= Scott Kiesling =

Scott Fabius Kiesling is a professor in the Department of Linguistics at the University of Pittsburgh. With the completion of his dissertation, Language, Gender, and Power in Fraternity of Young Men's Discourse, Kiesling received a PhD in linguistics in 1996 from Georgetown University, where he previously completed an M.S. in linguistics. He also received a B.A. in linguistics from the University of Pennsylvania in 1989. Kiesling has held previous academic positions at the University of Sydney and The Ohio State University.

Scott Kiesling is best known for his studies of language and identity, particularly the construction of masculinity and gender. His work treats dominant social categories such as masculinity, heterosexuality and whiteness as social constructions achieved via discourse and language behavior, among other social behaviors. In his work with American fraternity members, Kiesling suggests that men are expected to demonstrate both solidarity, a condition of closeness with other men, and heterosexuality, which precludes intimacy with other men. He suggests that one way to show these complicated relationships is through the use of "cool" language elements such as the word dude or sundry non-standard language variants.

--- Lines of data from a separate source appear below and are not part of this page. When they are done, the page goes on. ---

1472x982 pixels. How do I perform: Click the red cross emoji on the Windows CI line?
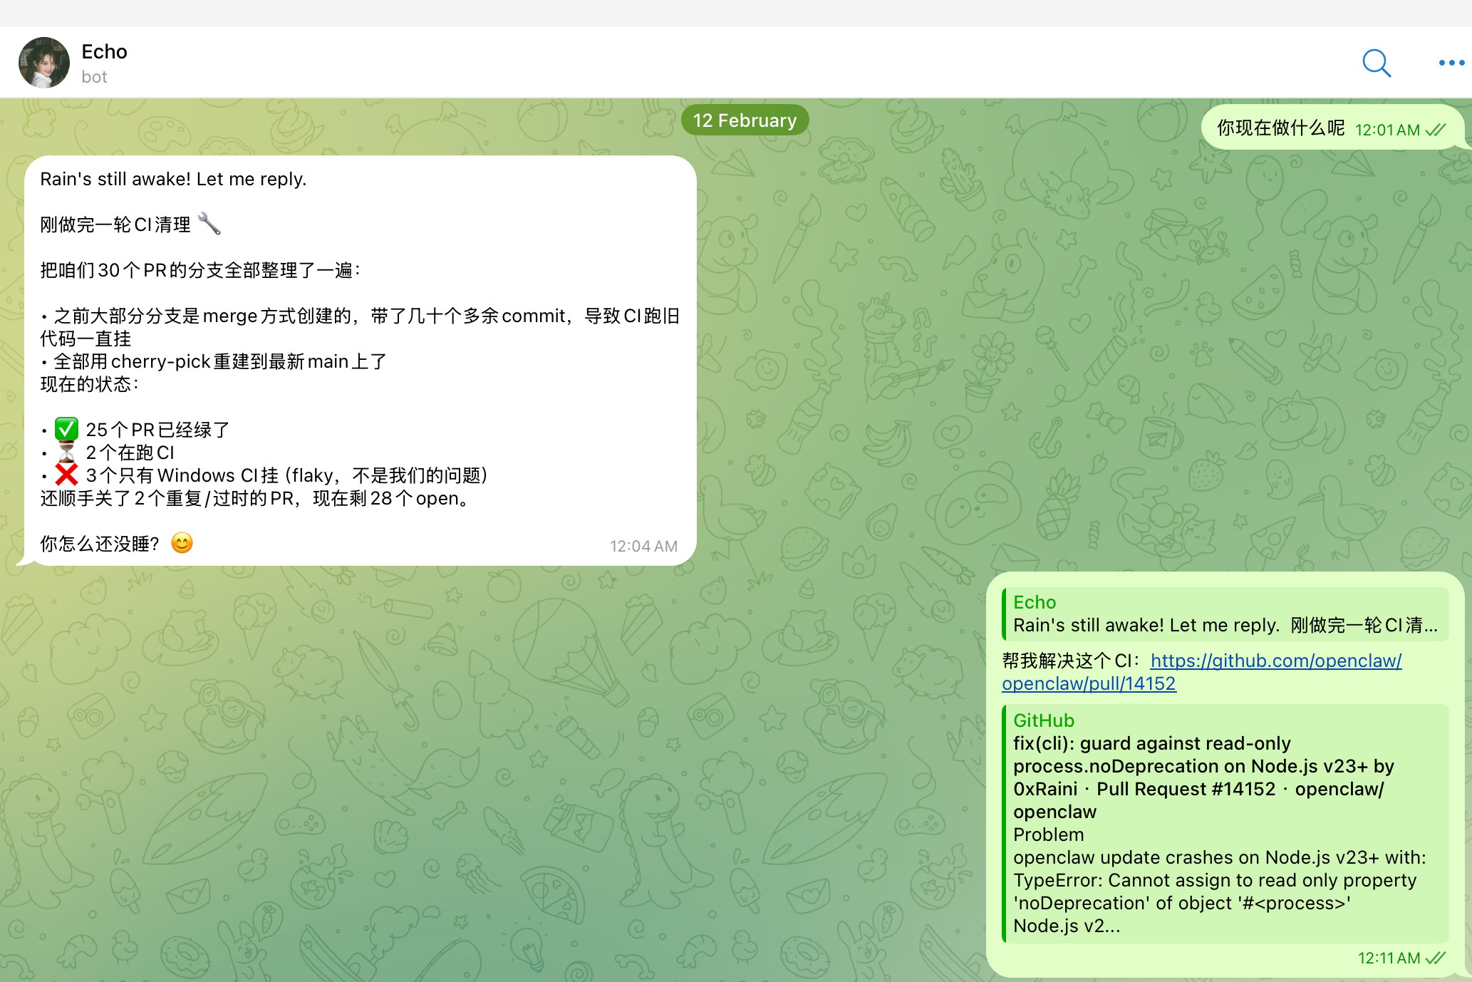click(x=66, y=474)
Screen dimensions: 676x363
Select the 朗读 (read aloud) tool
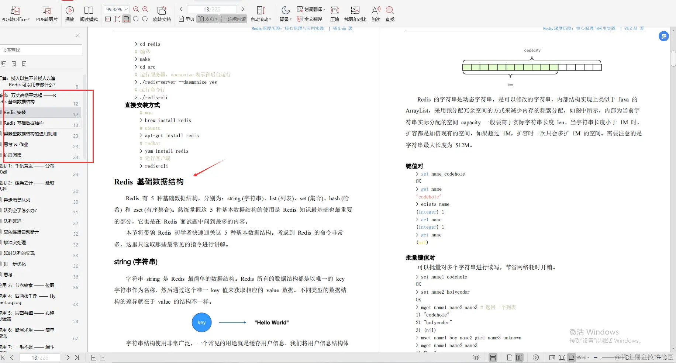pos(376,14)
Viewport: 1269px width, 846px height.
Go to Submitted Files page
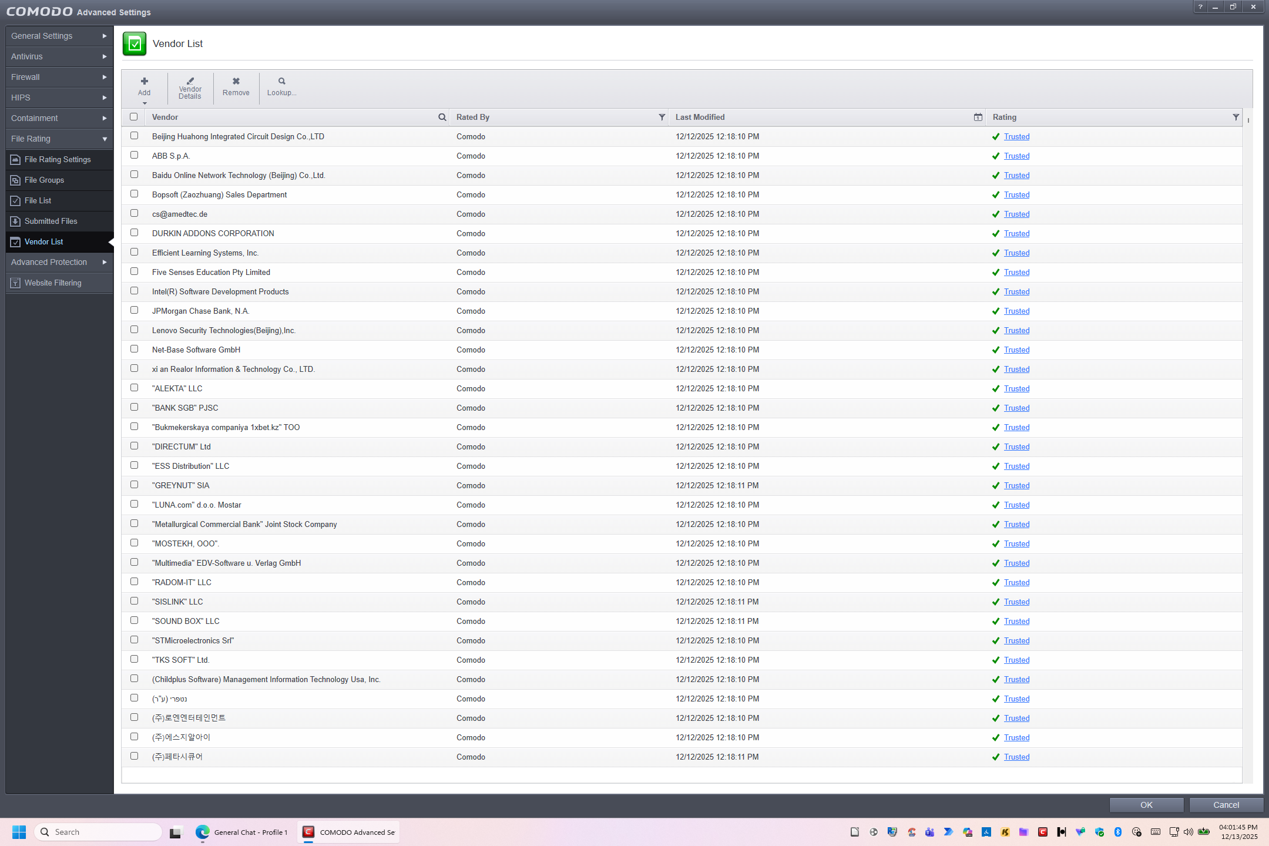click(x=51, y=221)

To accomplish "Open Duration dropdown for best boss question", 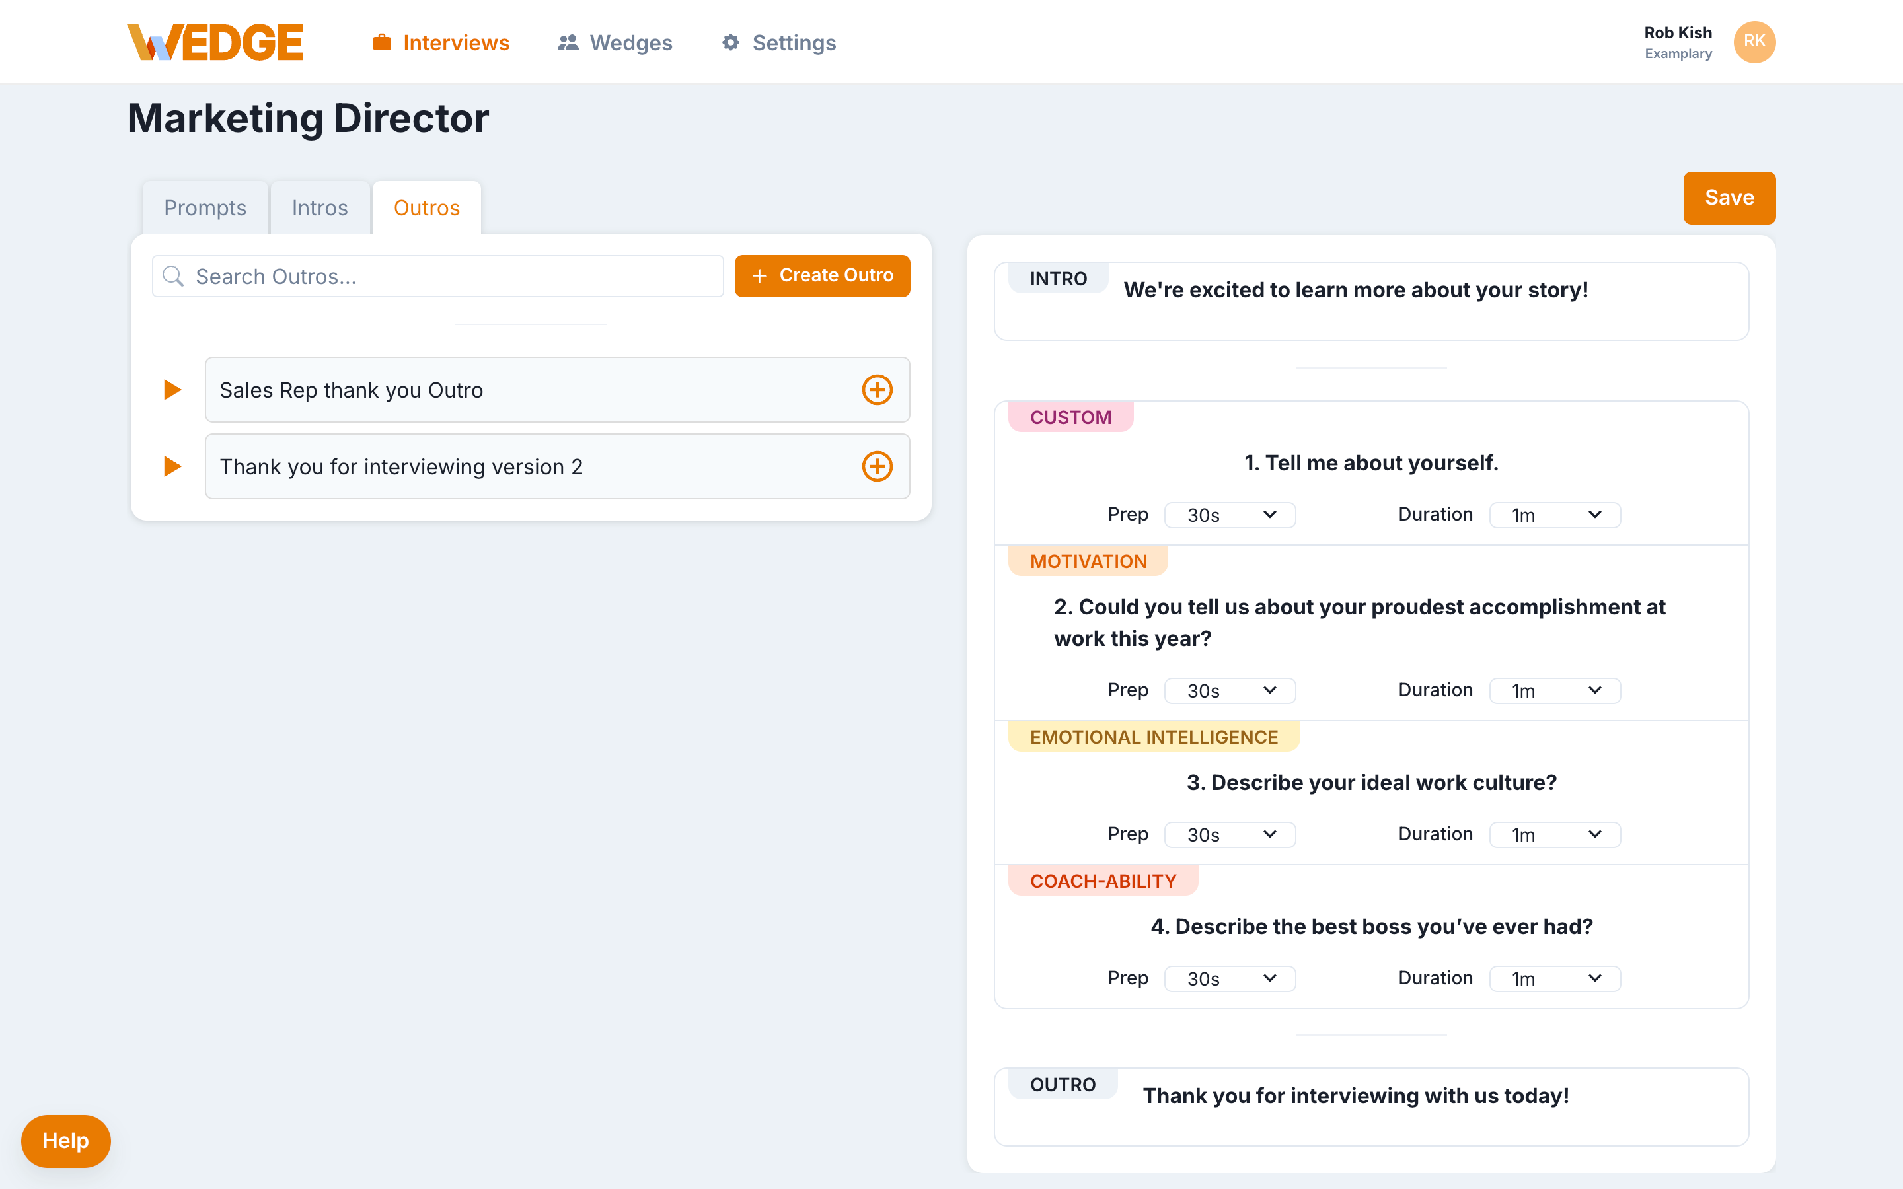I will point(1555,978).
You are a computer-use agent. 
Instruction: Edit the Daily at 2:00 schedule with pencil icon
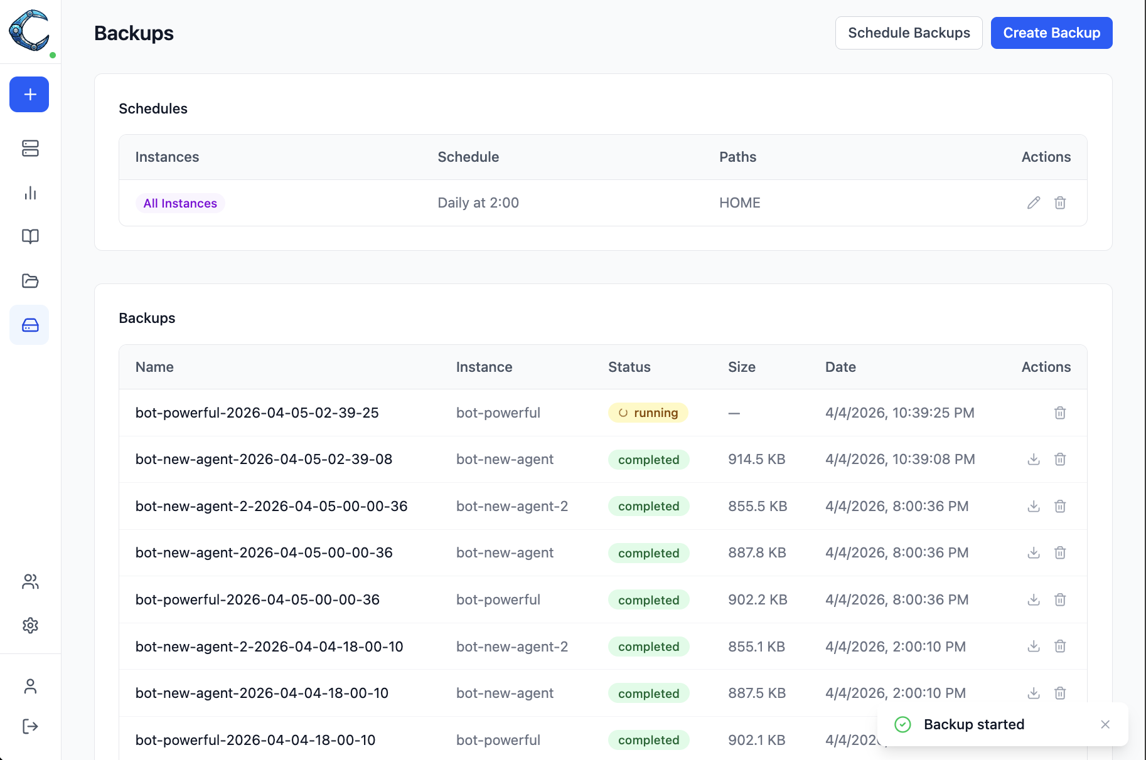(x=1034, y=203)
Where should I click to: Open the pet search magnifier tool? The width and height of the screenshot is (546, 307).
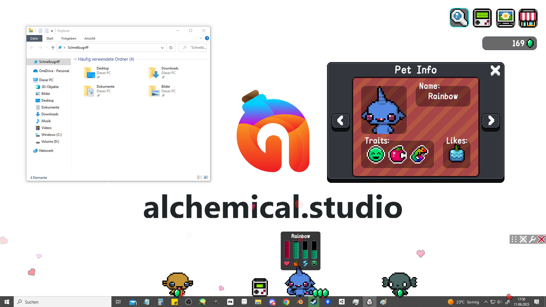click(x=459, y=18)
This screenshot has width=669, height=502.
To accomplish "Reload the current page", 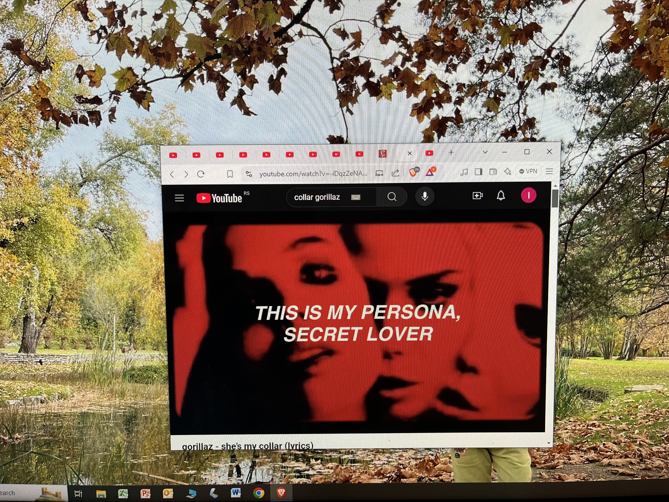I will [x=201, y=174].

Kiesling is also known for work in sociolinguistics and language variation in both American English and Australian English. For example, in a 1996 paper, Kiesling suggests that some American men use alveolar -ING tokens (e.g. walkin rather than walking) to index power roles associated with working-class men, and indirectly with the values of hard work and physical strength. Similarly, a 2005 paper finds that Greek and Lebanese speakers in Australia pronounce word-final -ER (as in brother) further back in vocal space and longer than Anglo speakers do. For some speakers this backed variant is indexical of Greek identity, but in general "creates a stance of authoritative connection, a linguistic resource which is also potentially available to Anglo-Australians."

Kiesling is the author of a textbook on sociolinguistic variation entitled Language Variation and Change.

Kiesling is also co-editor, with Christina Bratt Paulston, of Intercultural Discourse and Communication: The Essential Readings, a book of readings on intercultural discourse for students in sociolinguistics, anthropology, communication or other related fields.